There were a couple of big fakeouts, like the opening that sounded like a promo for a future BF audio but turned out to be an in-story movie trailer. And when they were talking about the prisoner in a wheelchair, they were clearly trying to make us think it was Davros, though they tried a little too hard, so I realized it was a red herring and figured out who it really was.

Nice to hear the Dominic Glynn theme arrangement again. Aside from the orchestration being a little shrill, I kind of like this version. It's got a more subdued, kind of laid-back version of the ostinato and main melody, but then it cuts into this nice crisp, emphatic version of the bridge which is quite nice.
 
Really glad you enjoyed Jubilee. Its as layered and darkly humorous as The Holy Terror, but also more complex in its characterization and pointed deconstruction of the Daleks. It really is that good, and another gem from the great Shearman, who almost single-handedly revitalizes the Sixth Doctor with two solid masterpieces of writing.

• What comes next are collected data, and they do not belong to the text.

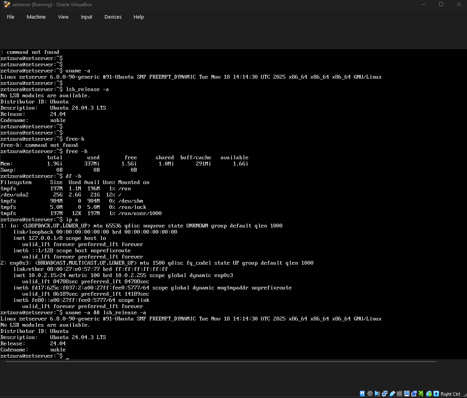Click the audio indicator icon

pyautogui.click(x=378, y=393)
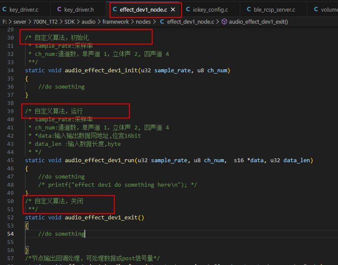Screen dimensions: 338x265
Task: Expand the nodes folder breadcrumb
Action: tap(143, 22)
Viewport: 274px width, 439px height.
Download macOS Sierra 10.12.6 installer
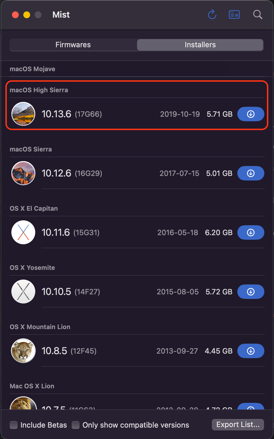250,173
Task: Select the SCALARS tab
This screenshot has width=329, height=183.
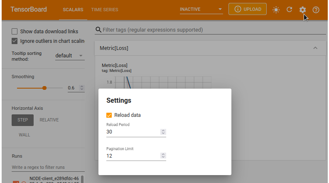Action: click(73, 10)

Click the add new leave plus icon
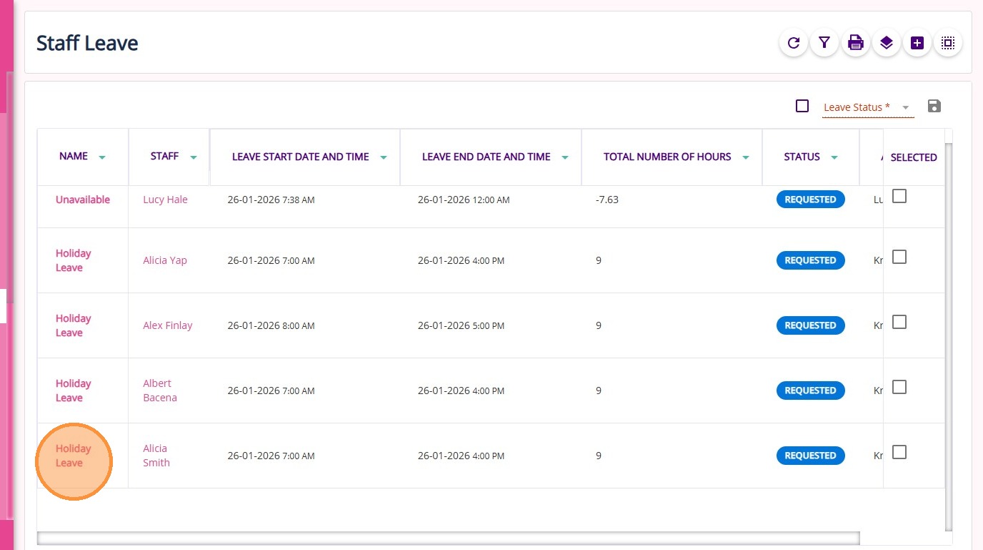pos(917,43)
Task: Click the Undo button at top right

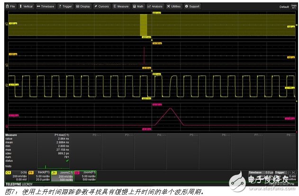Action: [293, 7]
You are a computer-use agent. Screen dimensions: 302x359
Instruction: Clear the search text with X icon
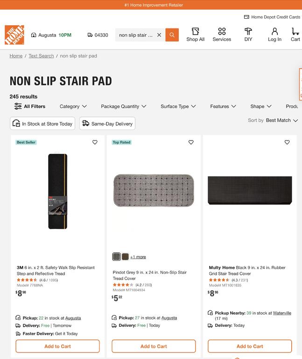159,35
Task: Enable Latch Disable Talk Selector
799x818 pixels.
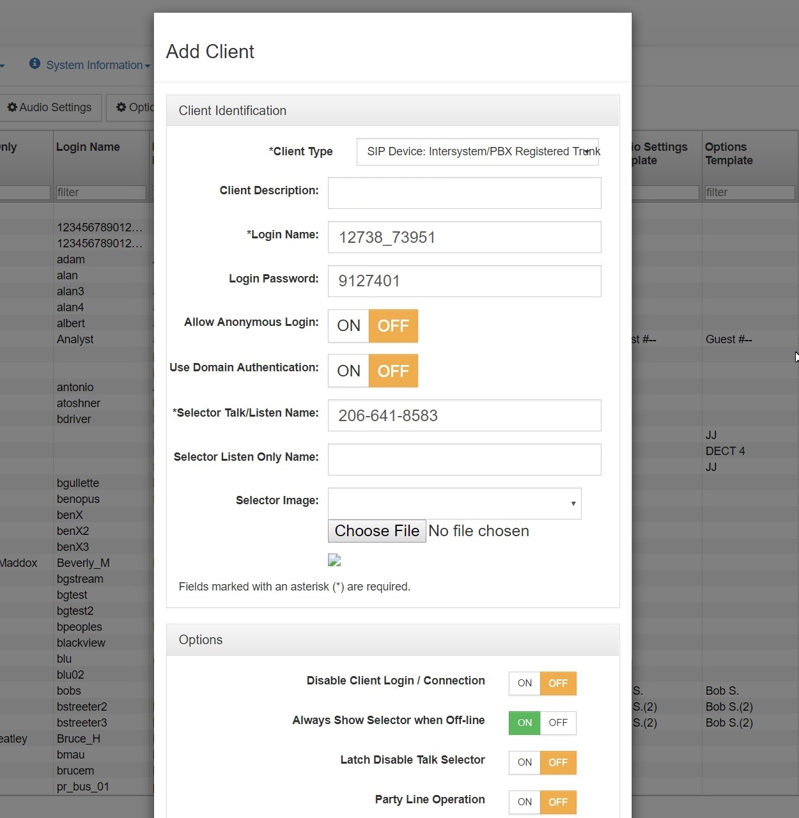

And lest we forget the great Maggie Stables, whose Evelyn is consistently reliable and enteratining. And count me, as well, in the "love the Glynn variation of the theme" crowd. Its certainly easier to the ear than the MuCullough version (which I never liked before this year, after my marathon run kinda forced me to like it, after that long a time), and its certainly nice that BF pretty much solidified it as the Sixth's era theme, and not the Trial of a Time Lord theme.
 
I do wonder sometimes how Daleks keep track of which Dalek is which, like when assigning work or keeping records or making reports or whatever. Do they have serial numbers? I can't believe a society could really function without some way to identify and refer to individuals when not addressing them directly.